But, if I’m honest, and I always try to be, I’m writing for me. I always have done. I think I’ve said before that writing is one of the main ways I process the world. It helps me to understand what I am living. I also love wordcraft – playing around with words and phrases, constructing sentences. My blog is where I practice writing, learning and honing my craft. Please don’t be offended, I love that you are here, but this is for me.

So for this reason, I am not going to make any more promises. I am not going to try to boost my follower count by posting more frequently, regularly, or consistently. I’m not going to let myself feel guilty if I don’t post anything for a few weeks. I’m not going to try to pre-write posts any more, so I can post on schedule even when I don’t feel like writing (because, to be honest, those posts never seem to connect with you, dear Reader, as well as the spur of the moment ones anyway). I’m not going to force myself to try to write when I don’t feel like it, because at the moment, that is not what I need from myself.

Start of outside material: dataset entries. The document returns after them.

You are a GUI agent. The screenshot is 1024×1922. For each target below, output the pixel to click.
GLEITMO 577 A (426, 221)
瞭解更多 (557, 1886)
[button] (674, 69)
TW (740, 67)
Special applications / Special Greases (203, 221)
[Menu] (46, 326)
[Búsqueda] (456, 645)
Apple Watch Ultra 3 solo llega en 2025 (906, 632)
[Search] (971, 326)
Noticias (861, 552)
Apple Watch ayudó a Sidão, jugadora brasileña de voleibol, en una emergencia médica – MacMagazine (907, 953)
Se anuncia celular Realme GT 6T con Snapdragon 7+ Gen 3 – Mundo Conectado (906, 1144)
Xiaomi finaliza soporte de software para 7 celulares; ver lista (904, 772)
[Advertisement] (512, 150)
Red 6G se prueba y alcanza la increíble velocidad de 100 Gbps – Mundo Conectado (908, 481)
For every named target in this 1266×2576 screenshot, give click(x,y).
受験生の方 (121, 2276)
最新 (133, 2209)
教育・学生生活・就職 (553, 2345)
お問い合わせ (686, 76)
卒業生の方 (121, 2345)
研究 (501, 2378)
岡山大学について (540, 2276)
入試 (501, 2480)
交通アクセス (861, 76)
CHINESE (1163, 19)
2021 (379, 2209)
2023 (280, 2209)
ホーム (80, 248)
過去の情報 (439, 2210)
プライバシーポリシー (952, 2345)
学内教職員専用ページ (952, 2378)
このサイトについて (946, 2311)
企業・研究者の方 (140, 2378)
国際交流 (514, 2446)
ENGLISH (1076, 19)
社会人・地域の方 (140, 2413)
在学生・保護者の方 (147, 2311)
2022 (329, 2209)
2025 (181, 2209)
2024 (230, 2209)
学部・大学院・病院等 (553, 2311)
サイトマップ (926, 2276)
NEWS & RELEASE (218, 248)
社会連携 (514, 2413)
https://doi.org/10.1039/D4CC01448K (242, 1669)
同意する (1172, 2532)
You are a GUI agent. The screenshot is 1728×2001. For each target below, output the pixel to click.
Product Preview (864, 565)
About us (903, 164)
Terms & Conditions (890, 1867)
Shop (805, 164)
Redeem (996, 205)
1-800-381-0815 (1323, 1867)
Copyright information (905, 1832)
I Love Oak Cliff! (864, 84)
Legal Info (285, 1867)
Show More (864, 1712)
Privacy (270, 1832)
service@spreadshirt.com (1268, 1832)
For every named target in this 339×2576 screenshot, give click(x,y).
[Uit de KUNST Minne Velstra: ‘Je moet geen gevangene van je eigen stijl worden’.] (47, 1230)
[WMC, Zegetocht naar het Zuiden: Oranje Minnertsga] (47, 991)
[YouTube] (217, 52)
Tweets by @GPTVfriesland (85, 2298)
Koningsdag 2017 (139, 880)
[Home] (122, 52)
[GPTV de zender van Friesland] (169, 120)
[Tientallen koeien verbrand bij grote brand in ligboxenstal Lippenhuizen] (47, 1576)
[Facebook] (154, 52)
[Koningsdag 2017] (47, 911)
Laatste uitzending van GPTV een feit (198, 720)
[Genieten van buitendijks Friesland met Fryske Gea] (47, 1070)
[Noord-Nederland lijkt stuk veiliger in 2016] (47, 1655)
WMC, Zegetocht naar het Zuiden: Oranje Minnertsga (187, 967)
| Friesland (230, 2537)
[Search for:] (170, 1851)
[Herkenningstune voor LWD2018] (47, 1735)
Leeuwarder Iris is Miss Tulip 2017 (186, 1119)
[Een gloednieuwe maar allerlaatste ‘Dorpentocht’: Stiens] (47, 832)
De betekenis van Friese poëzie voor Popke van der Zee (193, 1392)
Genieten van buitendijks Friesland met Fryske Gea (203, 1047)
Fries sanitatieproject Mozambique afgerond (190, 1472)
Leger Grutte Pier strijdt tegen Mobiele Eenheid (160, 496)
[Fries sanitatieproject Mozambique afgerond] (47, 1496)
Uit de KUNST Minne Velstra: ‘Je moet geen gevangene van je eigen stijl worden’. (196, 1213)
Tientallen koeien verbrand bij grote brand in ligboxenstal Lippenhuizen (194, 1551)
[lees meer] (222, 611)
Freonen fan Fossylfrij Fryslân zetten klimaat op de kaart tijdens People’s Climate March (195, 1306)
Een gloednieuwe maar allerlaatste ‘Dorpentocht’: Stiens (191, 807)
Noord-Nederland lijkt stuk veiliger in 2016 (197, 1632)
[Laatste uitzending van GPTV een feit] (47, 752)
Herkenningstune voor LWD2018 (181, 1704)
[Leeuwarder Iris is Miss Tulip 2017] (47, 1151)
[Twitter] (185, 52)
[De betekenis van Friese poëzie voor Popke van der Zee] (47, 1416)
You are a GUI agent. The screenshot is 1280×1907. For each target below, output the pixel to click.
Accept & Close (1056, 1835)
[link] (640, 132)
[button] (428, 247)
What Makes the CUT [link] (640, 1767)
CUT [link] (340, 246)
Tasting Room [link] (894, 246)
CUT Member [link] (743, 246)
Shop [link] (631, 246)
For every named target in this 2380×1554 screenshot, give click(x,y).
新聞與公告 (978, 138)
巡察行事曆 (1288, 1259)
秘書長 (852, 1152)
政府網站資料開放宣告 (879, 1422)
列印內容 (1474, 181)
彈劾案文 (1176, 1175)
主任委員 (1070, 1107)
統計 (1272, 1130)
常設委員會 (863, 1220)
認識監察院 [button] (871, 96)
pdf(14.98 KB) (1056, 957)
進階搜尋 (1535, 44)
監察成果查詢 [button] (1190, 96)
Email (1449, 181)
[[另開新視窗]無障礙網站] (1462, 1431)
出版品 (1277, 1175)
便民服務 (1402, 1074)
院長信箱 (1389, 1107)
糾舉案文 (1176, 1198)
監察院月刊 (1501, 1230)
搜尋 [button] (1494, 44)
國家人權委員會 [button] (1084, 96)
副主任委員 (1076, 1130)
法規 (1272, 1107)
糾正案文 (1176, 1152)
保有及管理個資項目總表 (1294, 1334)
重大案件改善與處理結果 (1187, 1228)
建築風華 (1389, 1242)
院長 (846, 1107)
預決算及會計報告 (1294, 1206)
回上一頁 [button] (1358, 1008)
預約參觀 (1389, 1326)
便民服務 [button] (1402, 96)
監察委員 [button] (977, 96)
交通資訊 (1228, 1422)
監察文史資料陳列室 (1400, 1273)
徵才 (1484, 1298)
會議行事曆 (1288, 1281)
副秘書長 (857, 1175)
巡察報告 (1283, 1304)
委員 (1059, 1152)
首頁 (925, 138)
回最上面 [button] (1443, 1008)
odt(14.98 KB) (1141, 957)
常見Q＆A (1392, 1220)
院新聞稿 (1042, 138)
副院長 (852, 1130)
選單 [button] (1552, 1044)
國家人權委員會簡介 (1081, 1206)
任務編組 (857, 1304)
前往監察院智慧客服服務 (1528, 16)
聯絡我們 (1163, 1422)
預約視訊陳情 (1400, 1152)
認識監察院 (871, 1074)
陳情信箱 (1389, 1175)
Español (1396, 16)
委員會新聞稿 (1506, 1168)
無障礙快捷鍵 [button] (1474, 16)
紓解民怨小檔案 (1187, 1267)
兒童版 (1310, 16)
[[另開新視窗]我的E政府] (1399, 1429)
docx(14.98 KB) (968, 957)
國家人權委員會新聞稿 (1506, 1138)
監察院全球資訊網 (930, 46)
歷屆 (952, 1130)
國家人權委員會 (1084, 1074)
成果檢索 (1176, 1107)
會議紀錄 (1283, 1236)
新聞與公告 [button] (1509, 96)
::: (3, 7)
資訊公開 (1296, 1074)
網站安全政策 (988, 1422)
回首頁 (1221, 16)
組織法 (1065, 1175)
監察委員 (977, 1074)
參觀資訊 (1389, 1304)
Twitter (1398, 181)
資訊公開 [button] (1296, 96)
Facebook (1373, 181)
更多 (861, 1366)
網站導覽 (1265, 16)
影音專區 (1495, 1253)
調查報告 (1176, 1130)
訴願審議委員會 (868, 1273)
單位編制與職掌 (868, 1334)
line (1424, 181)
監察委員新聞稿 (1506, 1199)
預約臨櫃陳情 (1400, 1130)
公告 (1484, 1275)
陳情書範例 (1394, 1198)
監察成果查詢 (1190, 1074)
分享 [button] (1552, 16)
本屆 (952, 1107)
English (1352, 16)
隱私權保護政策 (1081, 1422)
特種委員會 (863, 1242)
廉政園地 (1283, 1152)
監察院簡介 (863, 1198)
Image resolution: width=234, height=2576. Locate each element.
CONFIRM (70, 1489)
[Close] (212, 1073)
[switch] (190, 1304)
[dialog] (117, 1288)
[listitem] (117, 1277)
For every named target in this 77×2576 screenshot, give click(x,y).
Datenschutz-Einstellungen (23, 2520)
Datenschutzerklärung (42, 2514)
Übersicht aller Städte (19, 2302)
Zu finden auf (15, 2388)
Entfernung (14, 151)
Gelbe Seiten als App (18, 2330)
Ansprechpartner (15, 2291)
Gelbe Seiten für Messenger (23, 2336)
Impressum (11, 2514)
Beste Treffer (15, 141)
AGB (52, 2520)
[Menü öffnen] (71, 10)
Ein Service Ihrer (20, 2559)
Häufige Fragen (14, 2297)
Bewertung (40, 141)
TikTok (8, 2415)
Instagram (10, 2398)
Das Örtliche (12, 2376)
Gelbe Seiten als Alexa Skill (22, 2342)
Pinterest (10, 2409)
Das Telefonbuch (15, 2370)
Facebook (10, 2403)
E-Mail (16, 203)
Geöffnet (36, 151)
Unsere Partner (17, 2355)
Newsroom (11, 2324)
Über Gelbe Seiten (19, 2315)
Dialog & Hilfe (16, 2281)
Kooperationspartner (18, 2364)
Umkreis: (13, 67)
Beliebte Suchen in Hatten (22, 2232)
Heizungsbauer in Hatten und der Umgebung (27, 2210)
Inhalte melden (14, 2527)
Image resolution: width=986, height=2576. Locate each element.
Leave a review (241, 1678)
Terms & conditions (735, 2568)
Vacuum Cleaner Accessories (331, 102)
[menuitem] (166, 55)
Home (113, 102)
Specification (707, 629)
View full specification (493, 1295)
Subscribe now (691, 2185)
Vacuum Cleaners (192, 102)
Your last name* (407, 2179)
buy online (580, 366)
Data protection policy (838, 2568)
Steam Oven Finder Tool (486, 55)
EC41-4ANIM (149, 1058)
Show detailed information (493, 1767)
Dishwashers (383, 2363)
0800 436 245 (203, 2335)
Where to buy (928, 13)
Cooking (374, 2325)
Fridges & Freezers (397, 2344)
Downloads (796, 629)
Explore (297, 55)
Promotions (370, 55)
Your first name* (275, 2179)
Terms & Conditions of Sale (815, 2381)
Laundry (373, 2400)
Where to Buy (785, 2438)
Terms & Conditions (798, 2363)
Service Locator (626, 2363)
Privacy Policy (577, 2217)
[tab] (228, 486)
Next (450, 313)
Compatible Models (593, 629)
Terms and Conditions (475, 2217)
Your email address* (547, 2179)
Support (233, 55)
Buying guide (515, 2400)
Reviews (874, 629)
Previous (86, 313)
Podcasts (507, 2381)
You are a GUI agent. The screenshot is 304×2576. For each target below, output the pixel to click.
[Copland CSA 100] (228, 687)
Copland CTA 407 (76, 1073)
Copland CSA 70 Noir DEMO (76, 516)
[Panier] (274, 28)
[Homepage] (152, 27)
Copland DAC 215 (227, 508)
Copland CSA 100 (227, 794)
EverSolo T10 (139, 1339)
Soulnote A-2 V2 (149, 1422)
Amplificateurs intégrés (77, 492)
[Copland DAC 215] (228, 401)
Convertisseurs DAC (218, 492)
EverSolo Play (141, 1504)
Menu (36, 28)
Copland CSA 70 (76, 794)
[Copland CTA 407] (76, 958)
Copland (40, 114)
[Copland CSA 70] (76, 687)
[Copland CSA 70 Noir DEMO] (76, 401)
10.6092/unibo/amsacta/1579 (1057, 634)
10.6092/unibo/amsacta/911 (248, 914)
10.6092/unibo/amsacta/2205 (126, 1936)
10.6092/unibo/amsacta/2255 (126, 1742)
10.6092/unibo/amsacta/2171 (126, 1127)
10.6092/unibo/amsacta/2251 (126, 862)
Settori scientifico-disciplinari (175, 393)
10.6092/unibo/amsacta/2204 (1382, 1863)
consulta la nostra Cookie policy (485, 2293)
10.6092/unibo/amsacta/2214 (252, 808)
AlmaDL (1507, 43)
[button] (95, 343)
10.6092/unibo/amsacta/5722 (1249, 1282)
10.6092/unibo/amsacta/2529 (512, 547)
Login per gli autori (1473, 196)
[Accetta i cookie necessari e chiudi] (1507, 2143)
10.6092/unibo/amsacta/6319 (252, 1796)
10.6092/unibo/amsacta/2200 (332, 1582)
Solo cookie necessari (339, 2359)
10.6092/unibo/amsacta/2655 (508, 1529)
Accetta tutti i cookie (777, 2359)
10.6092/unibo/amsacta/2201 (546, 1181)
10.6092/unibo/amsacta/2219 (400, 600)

I love writing, and I want to enjoy it. I never want this blog to feel like it’s a chore, because my writing will suffer, and I know you will notice, dear Reader.

So please, stick around and bear with me, if you enjoy what I write. Because I know that when I am writing from the heart it does resonate with people. And thank-you, dear Reader, for sticking with me thus far. Writing my blog blesses me, and I hope reading it might bless you too.